■ REQUIRED ACTION ■
All of the entries must be output exactly as they are.

==== DATA FOR ANALYSIS ====

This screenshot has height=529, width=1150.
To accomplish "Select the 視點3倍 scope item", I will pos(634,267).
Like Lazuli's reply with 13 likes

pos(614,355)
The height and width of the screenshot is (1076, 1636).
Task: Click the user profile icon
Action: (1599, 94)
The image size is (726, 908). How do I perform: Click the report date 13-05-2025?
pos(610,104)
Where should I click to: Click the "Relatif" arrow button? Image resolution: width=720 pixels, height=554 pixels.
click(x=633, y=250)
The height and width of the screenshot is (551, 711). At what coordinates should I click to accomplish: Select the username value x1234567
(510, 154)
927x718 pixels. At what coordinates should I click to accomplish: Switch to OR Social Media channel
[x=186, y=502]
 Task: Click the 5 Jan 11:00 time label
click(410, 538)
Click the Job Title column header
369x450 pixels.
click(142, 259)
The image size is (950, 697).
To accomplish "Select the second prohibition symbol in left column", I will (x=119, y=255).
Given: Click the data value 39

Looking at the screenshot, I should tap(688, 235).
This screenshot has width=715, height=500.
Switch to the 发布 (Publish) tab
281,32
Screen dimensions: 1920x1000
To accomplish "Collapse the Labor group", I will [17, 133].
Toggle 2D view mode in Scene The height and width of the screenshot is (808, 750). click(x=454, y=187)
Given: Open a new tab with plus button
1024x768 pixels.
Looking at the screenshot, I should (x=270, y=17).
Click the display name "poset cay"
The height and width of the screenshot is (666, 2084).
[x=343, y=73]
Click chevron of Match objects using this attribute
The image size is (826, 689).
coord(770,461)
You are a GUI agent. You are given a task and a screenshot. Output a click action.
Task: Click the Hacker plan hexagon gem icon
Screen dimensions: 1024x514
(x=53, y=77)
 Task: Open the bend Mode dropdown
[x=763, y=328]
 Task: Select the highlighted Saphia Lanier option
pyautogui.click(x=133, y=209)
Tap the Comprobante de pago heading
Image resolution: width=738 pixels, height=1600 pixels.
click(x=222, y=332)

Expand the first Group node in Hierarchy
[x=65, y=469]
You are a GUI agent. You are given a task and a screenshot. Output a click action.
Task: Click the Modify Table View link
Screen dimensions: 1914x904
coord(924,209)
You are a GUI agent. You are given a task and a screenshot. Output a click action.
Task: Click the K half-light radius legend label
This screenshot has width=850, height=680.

====

■ RESPONSE ■
This screenshot has height=529, width=1150.
To accomplish "Select the 視點3倍 scope item", I will pos(634,267).
Like Lazuli's reply with 13 likes

pos(614,355)
The height and width of the screenshot is (1076, 1636).
Task: Click the user profile icon
Action: (1599, 94)
The image size is (726, 908). How do I perform: Click the report date 13-05-2025?
pos(610,104)
Where should I click to: Click the "Relatif" arrow button? Image resolution: width=720 pixels, height=554 pixels.
click(x=633, y=250)
The height and width of the screenshot is (551, 711). At what coordinates should I click to accomplish: Select the username value x1234567
(510, 154)
927x718 pixels. At what coordinates should I click to accomplish: Switch to OR Social Media channel
[x=186, y=502]
 Task: Click the 5 Jan 11:00 time label
click(410, 538)
Click the Job Title column header
369x450 pixels.
click(142, 259)
The image size is (950, 697).
To accomplish "Select the second prohibition symbol in left column", I will (x=119, y=255).
Given: Click the data value 39

Looking at the screenshot, I should tap(688, 235).
This screenshot has width=715, height=500.
Switch to the 发布 (Publish) tab
281,32
Screen dimensions: 1920x1000
To accomplish "Collapse the Labor group", I will [17, 133].
Toggle 2D view mode in Scene The height and width of the screenshot is (808, 750). click(x=454, y=187)
Given: Open a new tab with plus button
1024x768 pixels.
Looking at the screenshot, I should (x=270, y=17).
Click the display name "poset cay"
The height and width of the screenshot is (666, 2084).
[x=343, y=73]
Click chevron of Match objects using this attribute
The image size is (826, 689).
coord(770,461)
You are a GUI agent. You are given a task and a screenshot. Output a click action.
Task: Click the Hacker plan hexagon gem icon
Screen dimensions: 1024x514
(x=53, y=77)
 Task: Open the bend Mode dropdown
[x=763, y=328]
 Task: Select the highlighted Saphia Lanier option
pyautogui.click(x=133, y=209)
Tap the Comprobante de pago heading
Image resolution: width=738 pixels, height=1600 pixels.
click(x=222, y=332)

Expand the first Group node in Hierarchy
[x=65, y=469]
You are a GUI agent. You are given a task and a screenshot. Output a click action.
Task: Click the Modify Table View link
Screen dimensions: 1914x904
coord(924,209)
You are a GUI agent. You are given a task and a screenshot. Output a click action.
Task: Click the K half-light radius legend label
This screenshot has width=850, height=680.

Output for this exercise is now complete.